**Work instruction**.
Copy out all lines bearing the word "beside" from the listing below.

**Study material**.
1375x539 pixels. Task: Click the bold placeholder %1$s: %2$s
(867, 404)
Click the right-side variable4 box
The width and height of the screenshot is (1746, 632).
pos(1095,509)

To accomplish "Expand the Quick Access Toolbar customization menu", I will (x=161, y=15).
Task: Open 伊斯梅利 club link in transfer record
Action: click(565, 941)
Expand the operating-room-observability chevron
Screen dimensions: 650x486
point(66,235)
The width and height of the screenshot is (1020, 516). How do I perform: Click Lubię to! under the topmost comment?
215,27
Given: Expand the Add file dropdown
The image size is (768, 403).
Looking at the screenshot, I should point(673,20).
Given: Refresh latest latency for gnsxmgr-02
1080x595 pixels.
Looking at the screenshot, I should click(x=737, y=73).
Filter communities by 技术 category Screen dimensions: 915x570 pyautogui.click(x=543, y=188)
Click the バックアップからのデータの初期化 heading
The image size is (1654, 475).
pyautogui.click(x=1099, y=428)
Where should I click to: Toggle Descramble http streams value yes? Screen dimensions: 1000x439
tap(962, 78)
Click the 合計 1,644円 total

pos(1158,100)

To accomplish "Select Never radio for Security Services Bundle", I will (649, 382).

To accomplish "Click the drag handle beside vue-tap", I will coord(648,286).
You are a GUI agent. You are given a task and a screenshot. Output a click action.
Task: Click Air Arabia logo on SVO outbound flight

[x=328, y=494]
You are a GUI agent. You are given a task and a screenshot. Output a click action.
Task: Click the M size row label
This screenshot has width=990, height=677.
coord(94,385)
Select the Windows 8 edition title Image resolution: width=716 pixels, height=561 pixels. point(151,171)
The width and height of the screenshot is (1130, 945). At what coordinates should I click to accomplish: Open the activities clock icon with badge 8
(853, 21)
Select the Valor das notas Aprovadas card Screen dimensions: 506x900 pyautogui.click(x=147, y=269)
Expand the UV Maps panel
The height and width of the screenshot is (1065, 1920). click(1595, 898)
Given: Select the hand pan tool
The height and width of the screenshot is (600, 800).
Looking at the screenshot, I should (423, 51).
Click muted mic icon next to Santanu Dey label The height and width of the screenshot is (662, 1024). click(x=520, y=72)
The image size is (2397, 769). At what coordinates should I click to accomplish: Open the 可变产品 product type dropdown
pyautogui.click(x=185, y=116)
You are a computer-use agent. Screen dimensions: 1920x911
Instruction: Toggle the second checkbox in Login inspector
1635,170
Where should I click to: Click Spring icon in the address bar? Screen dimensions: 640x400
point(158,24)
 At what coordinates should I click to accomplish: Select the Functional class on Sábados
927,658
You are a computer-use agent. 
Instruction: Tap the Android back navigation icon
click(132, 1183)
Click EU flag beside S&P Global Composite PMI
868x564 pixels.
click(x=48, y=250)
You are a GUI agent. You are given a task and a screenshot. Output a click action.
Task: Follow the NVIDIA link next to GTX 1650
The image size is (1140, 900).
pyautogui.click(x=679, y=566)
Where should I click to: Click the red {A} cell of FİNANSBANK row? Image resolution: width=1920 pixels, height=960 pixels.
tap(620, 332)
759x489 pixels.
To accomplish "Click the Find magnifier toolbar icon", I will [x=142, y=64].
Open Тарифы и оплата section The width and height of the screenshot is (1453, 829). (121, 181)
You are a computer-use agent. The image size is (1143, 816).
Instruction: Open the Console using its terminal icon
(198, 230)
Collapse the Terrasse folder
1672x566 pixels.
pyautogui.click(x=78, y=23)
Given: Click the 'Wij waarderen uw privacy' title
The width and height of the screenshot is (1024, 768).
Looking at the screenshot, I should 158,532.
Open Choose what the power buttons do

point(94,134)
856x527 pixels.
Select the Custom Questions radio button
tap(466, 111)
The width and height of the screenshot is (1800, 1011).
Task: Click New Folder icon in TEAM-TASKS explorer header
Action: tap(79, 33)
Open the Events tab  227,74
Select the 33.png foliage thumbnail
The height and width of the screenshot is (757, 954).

**Response for this exercise**.
To accomplish "Click the drag handle beside vue-tap", I will coord(648,286).
Click EU flag beside S&P Global Composite PMI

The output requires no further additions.